Task requirements
Write out the entries below once more, exactly, with the pictures left out.

Input records
★ ★ ★ ★ ★

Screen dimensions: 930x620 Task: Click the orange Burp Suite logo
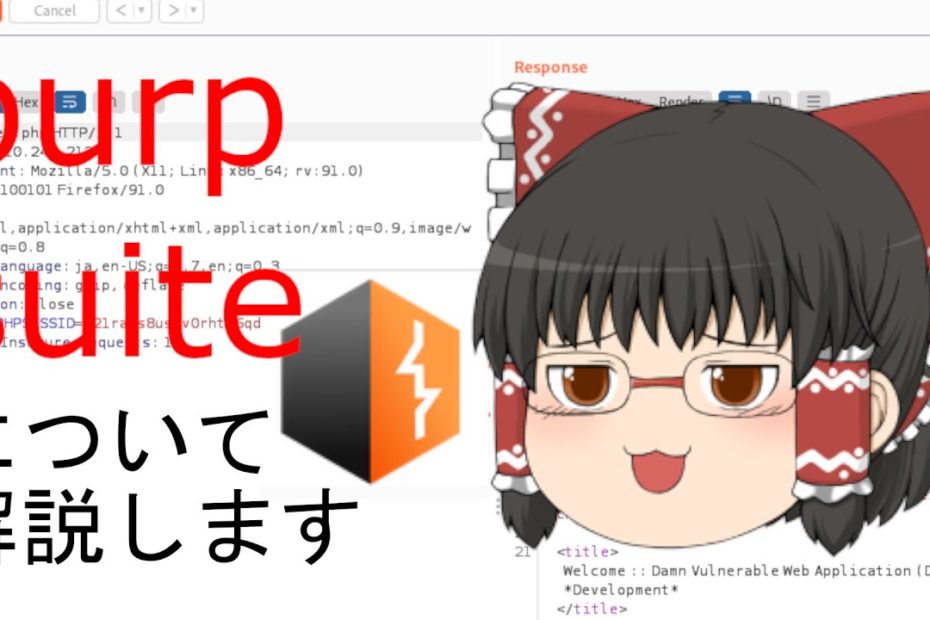(370, 380)
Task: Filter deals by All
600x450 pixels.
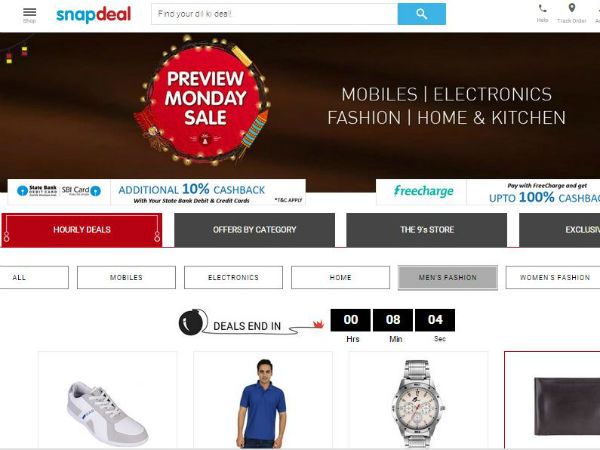Action: 34,277
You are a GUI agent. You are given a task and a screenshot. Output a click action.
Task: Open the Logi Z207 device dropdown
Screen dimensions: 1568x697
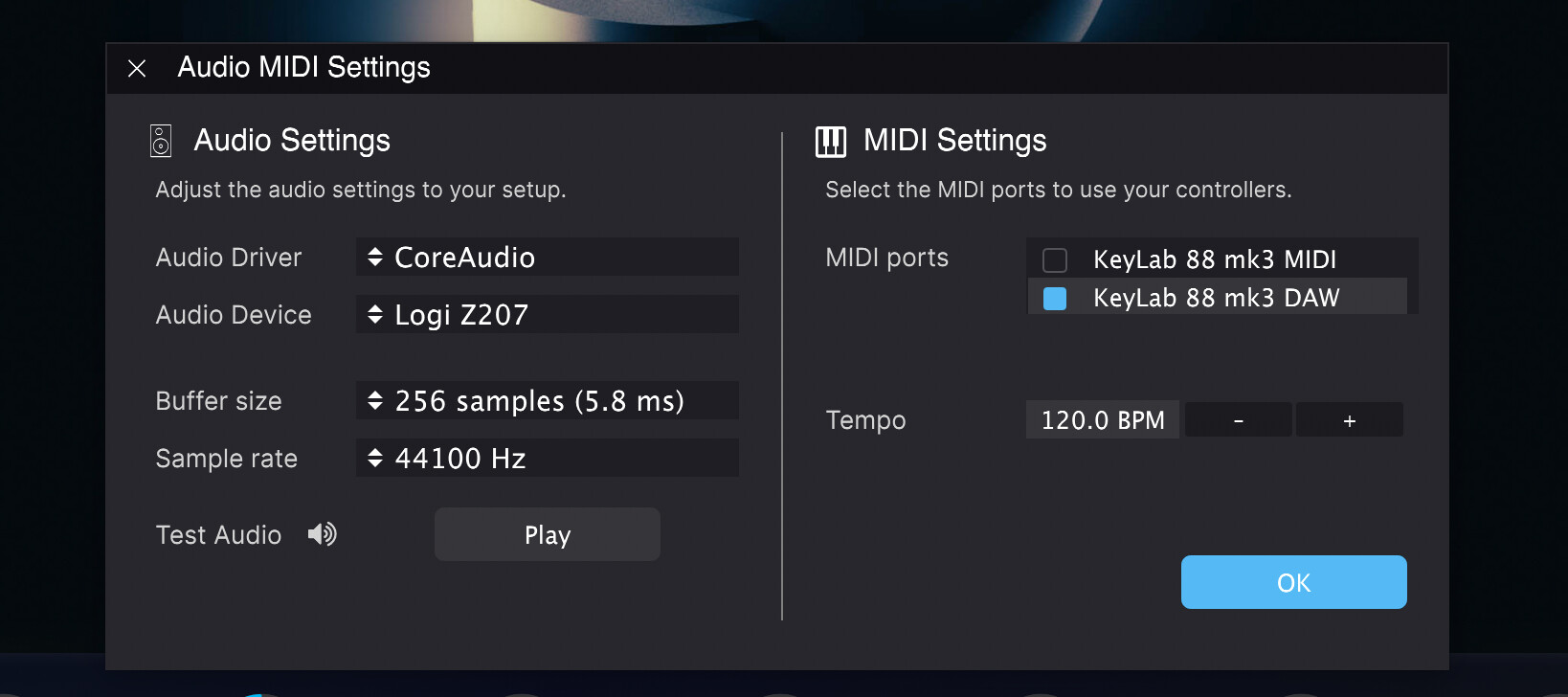click(548, 314)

★ ★ ★ ★ ★

Output for this task
Screen dimensions: 930x620 Task: Click the orange Burp Suite logo
(370, 380)
Task: Filter deals by All
600x450 pixels.
Action: 34,277
You are a GUI agent. You are given a task and a screenshot. Output a click action.
Task: Open the Logi Z207 device dropdown
Screen dimensions: 1568x697
click(548, 314)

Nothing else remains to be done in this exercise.